A nearly 10-acre estate on Orcas Island is headed into government hands after a top engineer and associate of Sam Bankman-Fried at the collapsed cryptocurrency exchange FTX pleaded guilty to a six-count indictment, including wire fraud.
Former FTX engineering chief Nishad Singh bought the secluded property for $3.7 million in October, according to county property records.
Singh agreed to forfeit the property as part of his guilty plea, according to people familiar with the case. They spoke on the condition of anonymity because the forfeiture was redacted from court records.
The Orcas Island property includes a four-bedroom house and a two-bedroom guesthouse with “luxury amenities,” a 70-foot lap pool, hot tub, forests, gardens, ponds “and infinite privacy,” according to an online listing.

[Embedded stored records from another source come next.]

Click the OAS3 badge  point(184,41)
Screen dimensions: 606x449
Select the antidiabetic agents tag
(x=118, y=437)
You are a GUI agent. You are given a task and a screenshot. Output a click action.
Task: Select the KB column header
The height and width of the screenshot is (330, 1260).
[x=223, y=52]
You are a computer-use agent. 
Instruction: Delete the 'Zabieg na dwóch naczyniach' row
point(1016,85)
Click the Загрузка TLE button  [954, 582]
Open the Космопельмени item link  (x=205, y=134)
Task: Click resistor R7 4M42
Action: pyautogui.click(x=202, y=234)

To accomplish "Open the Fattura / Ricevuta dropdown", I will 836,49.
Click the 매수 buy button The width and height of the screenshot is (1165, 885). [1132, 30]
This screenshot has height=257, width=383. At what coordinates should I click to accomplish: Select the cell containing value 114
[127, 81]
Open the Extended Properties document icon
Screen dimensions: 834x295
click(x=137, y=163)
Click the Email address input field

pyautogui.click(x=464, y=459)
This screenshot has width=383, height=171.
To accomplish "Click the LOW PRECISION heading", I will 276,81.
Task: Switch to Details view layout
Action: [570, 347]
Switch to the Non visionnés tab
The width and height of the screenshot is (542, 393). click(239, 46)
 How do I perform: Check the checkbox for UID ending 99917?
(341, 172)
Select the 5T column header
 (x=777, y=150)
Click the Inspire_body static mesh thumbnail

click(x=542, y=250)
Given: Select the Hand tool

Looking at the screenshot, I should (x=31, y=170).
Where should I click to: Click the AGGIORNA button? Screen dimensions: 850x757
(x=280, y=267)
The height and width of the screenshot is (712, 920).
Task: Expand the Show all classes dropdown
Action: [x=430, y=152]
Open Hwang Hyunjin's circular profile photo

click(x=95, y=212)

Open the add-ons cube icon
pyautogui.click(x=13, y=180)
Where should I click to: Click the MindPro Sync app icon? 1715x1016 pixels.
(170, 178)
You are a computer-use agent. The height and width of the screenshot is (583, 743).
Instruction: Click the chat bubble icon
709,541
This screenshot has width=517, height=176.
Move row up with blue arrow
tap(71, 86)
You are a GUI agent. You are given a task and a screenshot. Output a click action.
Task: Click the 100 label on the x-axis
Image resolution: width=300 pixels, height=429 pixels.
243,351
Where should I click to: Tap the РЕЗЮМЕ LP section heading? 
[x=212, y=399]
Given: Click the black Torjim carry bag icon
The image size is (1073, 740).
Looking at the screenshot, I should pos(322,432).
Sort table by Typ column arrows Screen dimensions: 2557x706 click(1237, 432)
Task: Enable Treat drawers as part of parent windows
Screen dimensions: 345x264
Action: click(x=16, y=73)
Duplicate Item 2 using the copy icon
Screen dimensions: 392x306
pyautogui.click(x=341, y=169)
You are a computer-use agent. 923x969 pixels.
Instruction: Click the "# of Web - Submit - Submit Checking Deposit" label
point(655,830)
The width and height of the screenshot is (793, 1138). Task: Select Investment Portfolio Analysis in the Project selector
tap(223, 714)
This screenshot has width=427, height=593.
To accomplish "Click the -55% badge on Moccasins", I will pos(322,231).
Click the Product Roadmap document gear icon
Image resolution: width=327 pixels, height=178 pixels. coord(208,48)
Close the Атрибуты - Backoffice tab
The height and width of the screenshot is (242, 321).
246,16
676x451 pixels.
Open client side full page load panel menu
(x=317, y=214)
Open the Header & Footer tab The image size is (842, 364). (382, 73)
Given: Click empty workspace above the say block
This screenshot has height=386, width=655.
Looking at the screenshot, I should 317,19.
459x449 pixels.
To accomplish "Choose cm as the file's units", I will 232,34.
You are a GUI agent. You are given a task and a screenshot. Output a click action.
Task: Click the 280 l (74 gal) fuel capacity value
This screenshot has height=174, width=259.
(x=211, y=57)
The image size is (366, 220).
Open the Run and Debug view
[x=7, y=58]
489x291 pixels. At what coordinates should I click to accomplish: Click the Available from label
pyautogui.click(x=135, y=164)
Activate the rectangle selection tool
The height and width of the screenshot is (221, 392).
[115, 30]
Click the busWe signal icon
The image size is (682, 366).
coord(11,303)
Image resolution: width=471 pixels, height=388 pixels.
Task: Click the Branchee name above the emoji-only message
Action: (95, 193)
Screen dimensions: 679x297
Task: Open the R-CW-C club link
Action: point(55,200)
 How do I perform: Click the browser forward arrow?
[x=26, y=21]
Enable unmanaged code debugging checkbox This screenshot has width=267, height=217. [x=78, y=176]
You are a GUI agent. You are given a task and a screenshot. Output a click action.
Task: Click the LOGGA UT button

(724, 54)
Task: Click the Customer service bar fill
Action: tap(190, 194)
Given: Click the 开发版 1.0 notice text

The property includes “magnificent marine and mountain views” including views of the San Juan Islands, Vancouver Island, the Olympic Mountains and Mount Rainier.
San Juan County, which includes Orcas Island, has some of the highest home prices in western Washington. The county’s median single-family home price was $960,000 in 2022, higher than King County’s median of $900,000.
Singh, 27, paid for the house with money from his personal FTX account. But the government believes the property is linked to his crimes in the case, in which prosecutors allege that customer funds at FTX were misappropriated by co-founder Bankman-Fried and his lieutenants.
Before FTX’s collapse, Singh reportedly lived with Bankman-Fried and others in a luxury penthouse in the Bahamas. It is unclear how much time, if any, Singh spent at the Orcas property since he bought it.
Singh has also agreed to forfeit an undisclosed amount of stock, prosecutors said in court last month. The assets subject to forfeiture were blacked out in a revised indictment filed in conjunction with his guilty plea. His lawyer declined to comment on the property forfeiture but, following the plea, said Singh “wants to do everything he can to make things right for victims.”
The plea marked the culmination of more than two months of talks with federal investigators in Manhattan about Singh’s exposure to an alleged fraud at FTX that has cost customers more than $8 billion.
Singh has agreed to cooperate with the government in the hope of receiving a lighter sentence.
Singh was a childhood friend of Bankman-Fried’s brother, Gabe, and joined a subsidiary of FTX’s sister company Alameda as an engineer in late 2017. He then began working on the foundational code to build FTX, which became one of the world’s largest cryptocurrency exchanges.
At FTX he managed about 20 engineers and took direction from Bankman-Fried on “high priority projects,” according to a lawsuit filed by the U.S. Securities and Exchange Commission. Singh became aware that Alameda was borrowing funds from FTX in mid-2022, he told a judge during his plea hearing.
In June, he tried to track the amount of customer funds that Alameda had borrowed from the exchange, and by early September he realized the hedge fund couldn’t repay the billions it owed.
This story includes material from Bloomberg reporter Ava Benny-Morrison and Seattle Times reporter Heidi Groover.
This story was updated to clarify the relationship between FTX and Alameda.